If you’ve ever seen the Salt River Wild Horses, you know just how majestic and beautiful they are. These historic herds are the pride of our state. Photographers can’t wait for an opportunity to catch images of them. They are truly the icon of the American West and symbolize the wild and free spirit of the state of Arizona.
The history of the wild horses is not fully certain, but records point to the 1680s. Father Eusebio Keno came to the area as a missionary and established missions and stockyards. He left hundreds of horses and cattle at each mission.

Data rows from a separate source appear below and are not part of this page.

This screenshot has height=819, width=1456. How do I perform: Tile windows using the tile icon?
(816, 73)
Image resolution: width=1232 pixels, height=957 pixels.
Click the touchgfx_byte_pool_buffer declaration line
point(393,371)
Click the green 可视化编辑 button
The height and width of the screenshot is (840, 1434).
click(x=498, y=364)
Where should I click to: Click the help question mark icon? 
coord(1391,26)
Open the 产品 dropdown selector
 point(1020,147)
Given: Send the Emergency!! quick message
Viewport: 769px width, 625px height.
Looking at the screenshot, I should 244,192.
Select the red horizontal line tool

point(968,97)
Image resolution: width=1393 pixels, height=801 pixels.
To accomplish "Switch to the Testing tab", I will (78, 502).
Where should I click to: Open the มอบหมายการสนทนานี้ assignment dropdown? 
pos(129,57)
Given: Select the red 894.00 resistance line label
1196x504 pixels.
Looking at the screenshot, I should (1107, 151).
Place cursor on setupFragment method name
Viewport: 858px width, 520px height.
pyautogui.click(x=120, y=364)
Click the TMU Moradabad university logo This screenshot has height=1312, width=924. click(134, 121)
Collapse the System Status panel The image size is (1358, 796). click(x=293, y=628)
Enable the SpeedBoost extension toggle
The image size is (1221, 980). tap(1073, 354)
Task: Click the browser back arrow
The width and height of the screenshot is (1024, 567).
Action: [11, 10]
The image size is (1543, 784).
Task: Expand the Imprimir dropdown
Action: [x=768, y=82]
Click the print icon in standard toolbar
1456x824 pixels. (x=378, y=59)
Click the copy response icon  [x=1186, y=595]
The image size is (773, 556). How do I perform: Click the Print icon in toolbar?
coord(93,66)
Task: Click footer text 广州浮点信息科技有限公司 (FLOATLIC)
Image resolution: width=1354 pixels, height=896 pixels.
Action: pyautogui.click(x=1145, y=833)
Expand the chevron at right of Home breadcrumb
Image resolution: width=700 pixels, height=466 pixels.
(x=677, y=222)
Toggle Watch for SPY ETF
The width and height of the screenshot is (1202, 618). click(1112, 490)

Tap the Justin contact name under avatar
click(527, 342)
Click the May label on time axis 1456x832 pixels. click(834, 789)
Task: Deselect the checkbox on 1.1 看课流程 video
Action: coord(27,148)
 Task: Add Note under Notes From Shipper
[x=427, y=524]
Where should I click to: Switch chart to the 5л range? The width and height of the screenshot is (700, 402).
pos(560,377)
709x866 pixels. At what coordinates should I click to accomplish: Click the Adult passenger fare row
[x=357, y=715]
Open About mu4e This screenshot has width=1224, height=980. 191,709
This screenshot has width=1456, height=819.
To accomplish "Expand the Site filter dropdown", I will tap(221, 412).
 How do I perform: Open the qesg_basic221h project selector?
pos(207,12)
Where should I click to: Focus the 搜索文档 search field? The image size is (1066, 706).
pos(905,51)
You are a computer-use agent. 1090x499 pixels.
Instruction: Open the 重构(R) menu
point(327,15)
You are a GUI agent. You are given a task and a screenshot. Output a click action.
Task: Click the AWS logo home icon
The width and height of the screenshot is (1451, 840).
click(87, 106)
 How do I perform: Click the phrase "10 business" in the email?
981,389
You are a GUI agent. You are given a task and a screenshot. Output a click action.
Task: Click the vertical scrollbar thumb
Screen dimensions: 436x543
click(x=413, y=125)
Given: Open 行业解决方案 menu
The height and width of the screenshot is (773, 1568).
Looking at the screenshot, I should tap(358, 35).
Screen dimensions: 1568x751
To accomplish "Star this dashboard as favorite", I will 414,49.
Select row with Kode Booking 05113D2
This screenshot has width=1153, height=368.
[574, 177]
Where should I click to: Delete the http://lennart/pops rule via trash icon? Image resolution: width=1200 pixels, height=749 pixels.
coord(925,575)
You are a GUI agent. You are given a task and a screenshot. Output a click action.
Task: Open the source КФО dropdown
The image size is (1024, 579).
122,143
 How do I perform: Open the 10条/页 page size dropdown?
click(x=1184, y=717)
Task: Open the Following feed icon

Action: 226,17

By the 1800s, settlers and explorers reported large herds of wild horses roaming the planes.
The Spanish word mustengo means “ownerless beast”. Once the original mustangs escaped confinement, they evolved without human influence to become the durable and tough breed we know today.
Wild horses across America have repeatedly faced threats of mass extermination for over a hundred years. When local photographer Billy Ristuccia took his first photo of the Salt River wild horses, it led him to research them.
“I found a Forest Service notice that announced their intent to round them up to remove them from their natural home. I posted my photo with the notice online which sparked the entire effort to get legislation to protect them.”
In May 2016, Governor Ducey signed the Salt River Wild Horse Act into law. The act establishes a management structure to provide humane management for the horses who reside in the Tonto National Forest. The management responsibility has been given to the Salt River Wild Horse Management Group.
Seeing the horses is an amazing experience. Some great places you can visit to catch a glimpse of them include Saguaro Lake, kayaking or tubing along the Salt River, Butcher Jones Recreation Site, Phon D Sutton Recreation Site, Granite Reef, and Coon Bluff.